Recent housing activity continues to reflect a market stabilizing from a low base rather than building toward a broader rebound. Existing-home sales rose 1.7% month-over-month in February to an annualized pace of 4.09 million, recovering from a weather-dampened January, but sales remain down 1.4% year-over-year. Total home sales for 2025 came in at their lowest level in roughly three decades, underscoring how persistently elevated prices and borrowing costs continue to weigh on participation. The lock-in effect is gradually easing as the share of mortgages at 6% or higher grows. However, the majority of homeowners still carry rates well below current market levels, constraining the flow of new listings and keeping resale inventory from recovering more meaningfully.

 

 

 

How did trends vary by region?

Regional divergence widened further. Northeast and Midwest metros again led performance, with New York (+4.9%) posting the strongest annual gain among the 20 tracked cities, followed by Chicago (+4.6%) and Cleveland (+3.6%). These markets continue to benefit from tighter resale inventory and more constrained new supply. By contrast, several Sun Belt metros extended their corrections, with Tampa falling 2.5% year over year. Markets that experienced outsized pandemic-era appreciation continue to see more persistent normalization as inventory rebuilds and demand remains payment-sensitive.

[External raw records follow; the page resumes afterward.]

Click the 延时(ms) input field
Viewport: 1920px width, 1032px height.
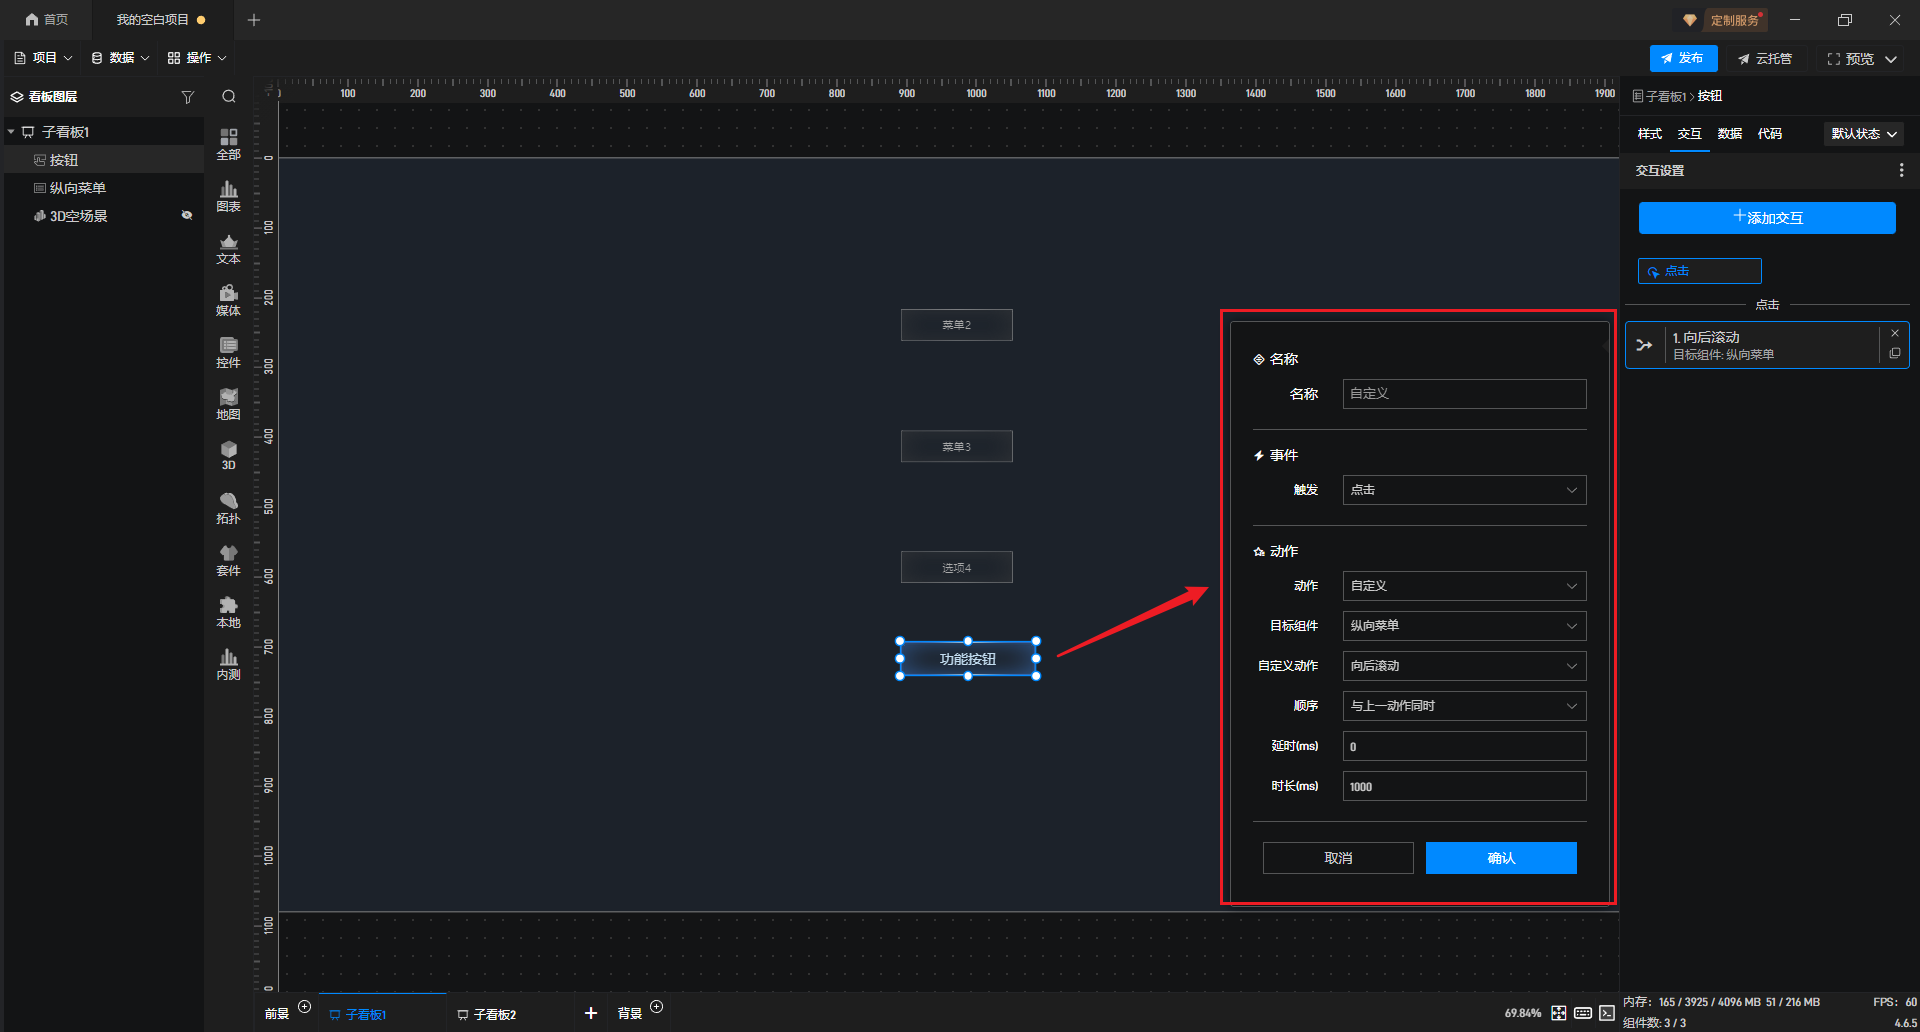(1463, 746)
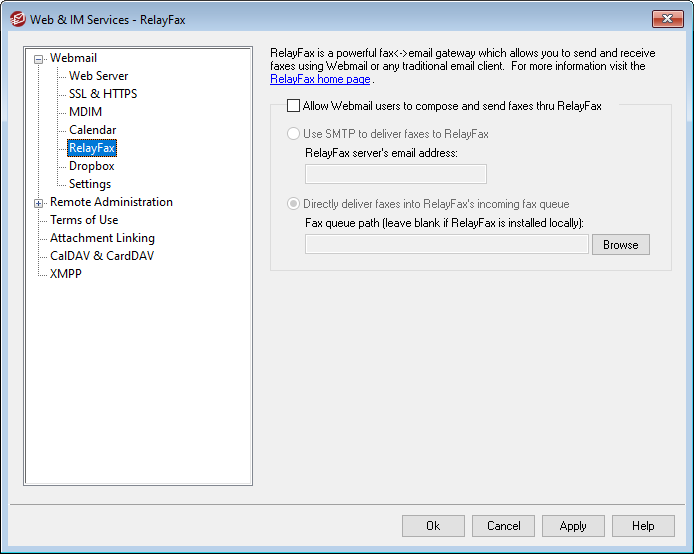Select Directly deliver faxes into queue option
This screenshot has width=694, height=554.
293,203

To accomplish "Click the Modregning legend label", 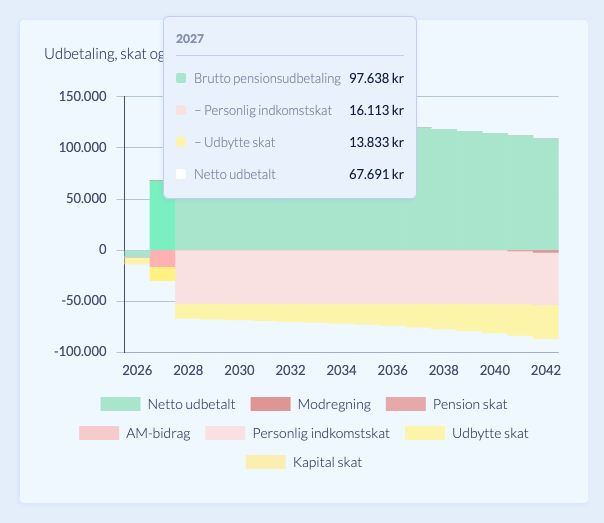I will [x=334, y=404].
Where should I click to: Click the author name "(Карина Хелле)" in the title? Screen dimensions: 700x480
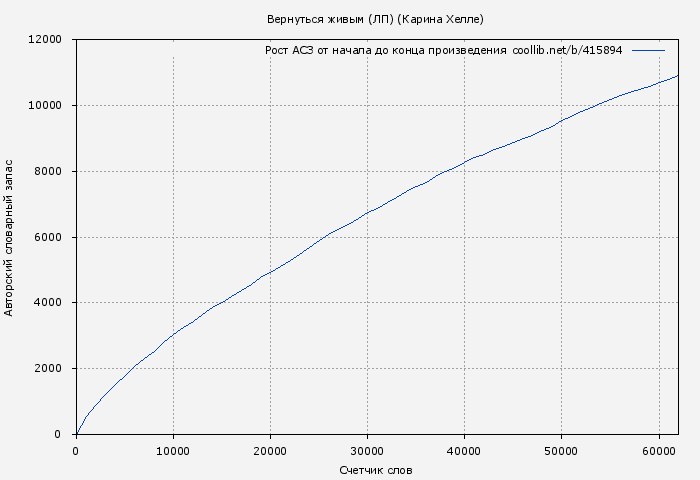coord(441,20)
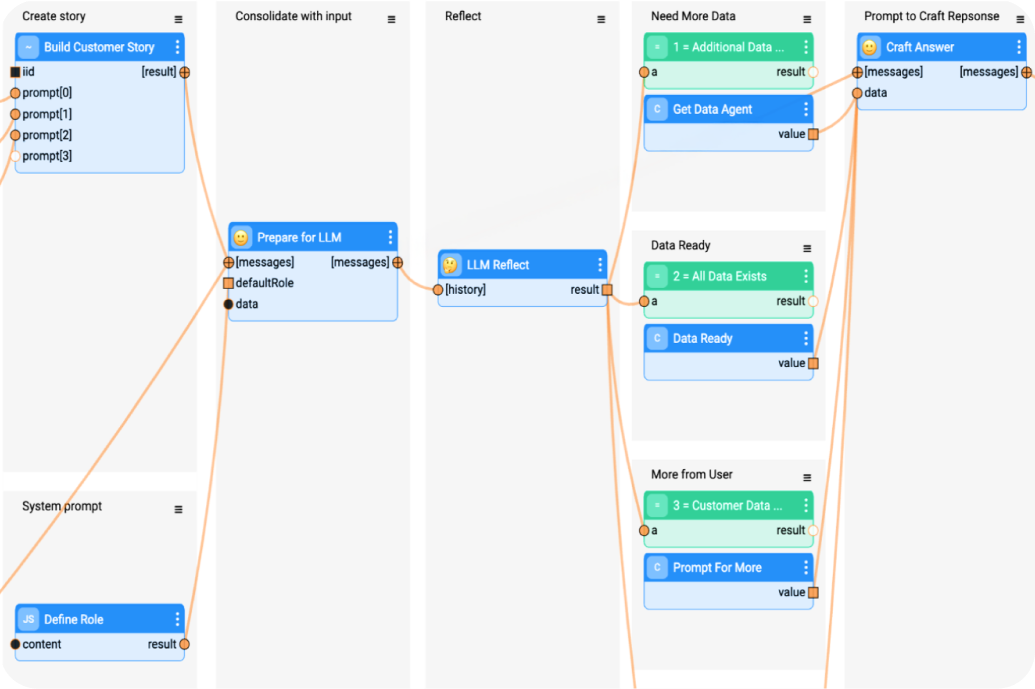This screenshot has height=689, width=1035.
Task: Click the result output port of LLM Reflect
Action: (607, 290)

On a monthly basis, the data were soft but not alarming. Before seasonal adjustment, the National Index and the 20-City Composite each declined 0.1%. After seasonal adjustment, all three indices posted modest 0.2% monthly gains, suggesting that while year-over-year growth has cooled substantially, underlying price levels are adjusting gradually rather than correcting sharply.

What is ahead for housing?

Looking ahead, the spring selling season arrives with mixed signals. Mortgage rates have risen to 6.38% as of late March, driven higher by geopolitical uncertainty and renewed inflation concerns, introducing fresh headwinds just as seasonal activity typically picks up. At the same time, affordability conditions had been improving through the early months of the year, and inventory is well above year-ago levels in many markets. Whether the recent rate reversal proves temporary or persistent will go a long way toward shaping price dynamics and sales activity through the spring. A sustained return to lower rates could help unlock more demand, but the pace of any recovery will depend heavily on whether fresh listings keep pace. In markets where inventory remains tight, price growth is likely to hold up even as the national picture continues to cool.